WORK TASK:
Filter the entries, keeping every line with the word "computer".

EXTRACTED ENTRIES:
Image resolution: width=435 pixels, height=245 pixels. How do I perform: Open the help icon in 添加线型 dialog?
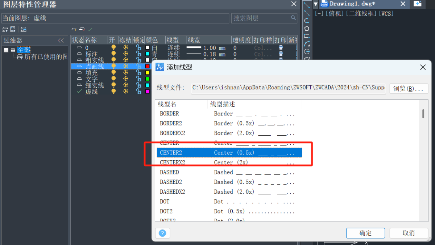pos(162,233)
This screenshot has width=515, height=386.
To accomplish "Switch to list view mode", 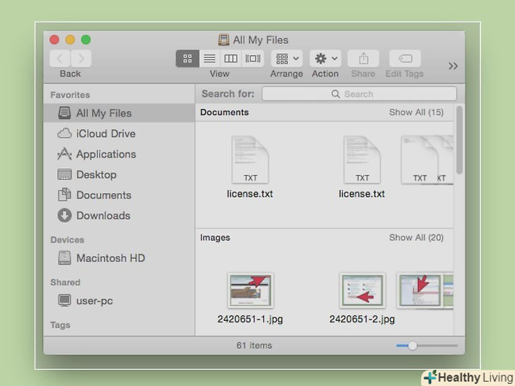I will (x=209, y=59).
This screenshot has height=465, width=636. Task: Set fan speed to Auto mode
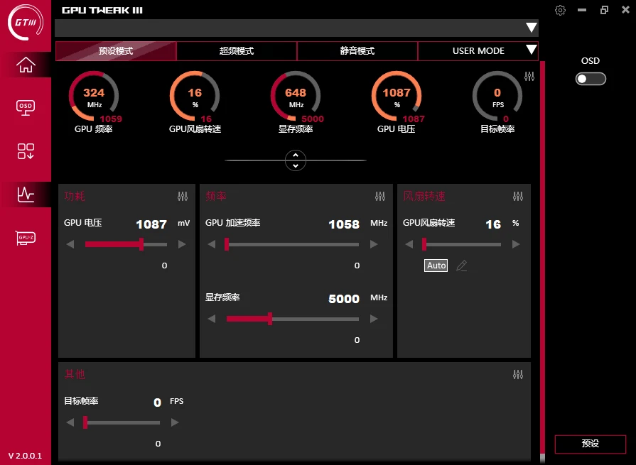(436, 265)
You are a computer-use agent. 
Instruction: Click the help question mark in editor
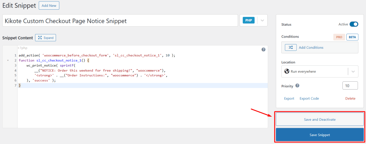pos(263,50)
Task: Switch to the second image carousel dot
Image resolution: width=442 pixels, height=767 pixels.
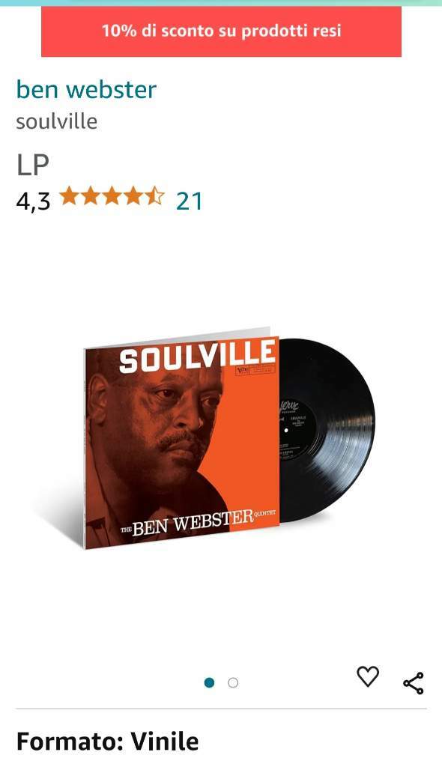Action: [233, 682]
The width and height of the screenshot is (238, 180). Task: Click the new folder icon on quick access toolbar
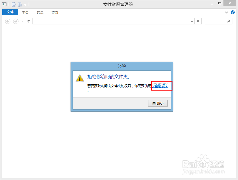[19, 4]
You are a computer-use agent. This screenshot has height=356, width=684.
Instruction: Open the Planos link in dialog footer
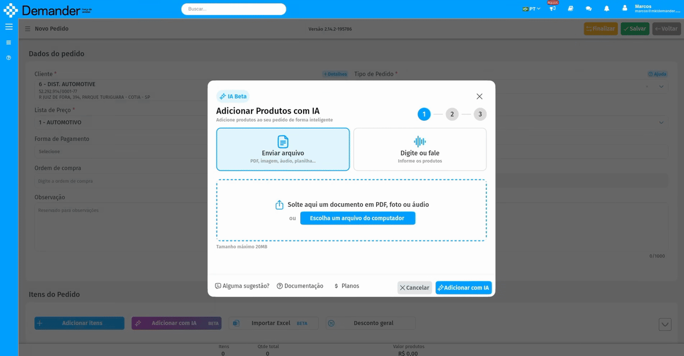[x=346, y=286]
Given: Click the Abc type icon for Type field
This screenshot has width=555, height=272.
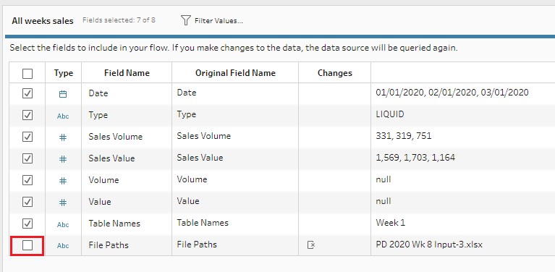Looking at the screenshot, I should tap(63, 116).
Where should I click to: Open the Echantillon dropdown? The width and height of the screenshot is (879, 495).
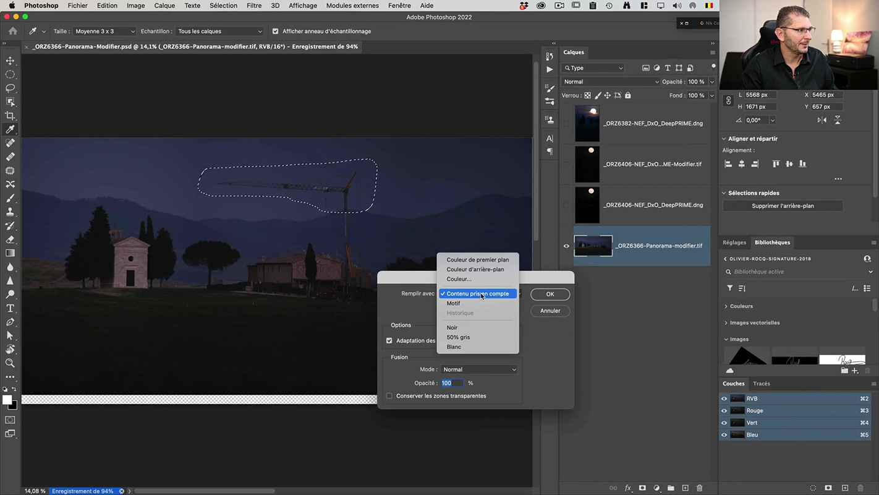click(x=219, y=31)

EXERCISE RESULT:
You are a computer-use agent. 
You are a computer-use agent. This screenshot has height=356, width=684.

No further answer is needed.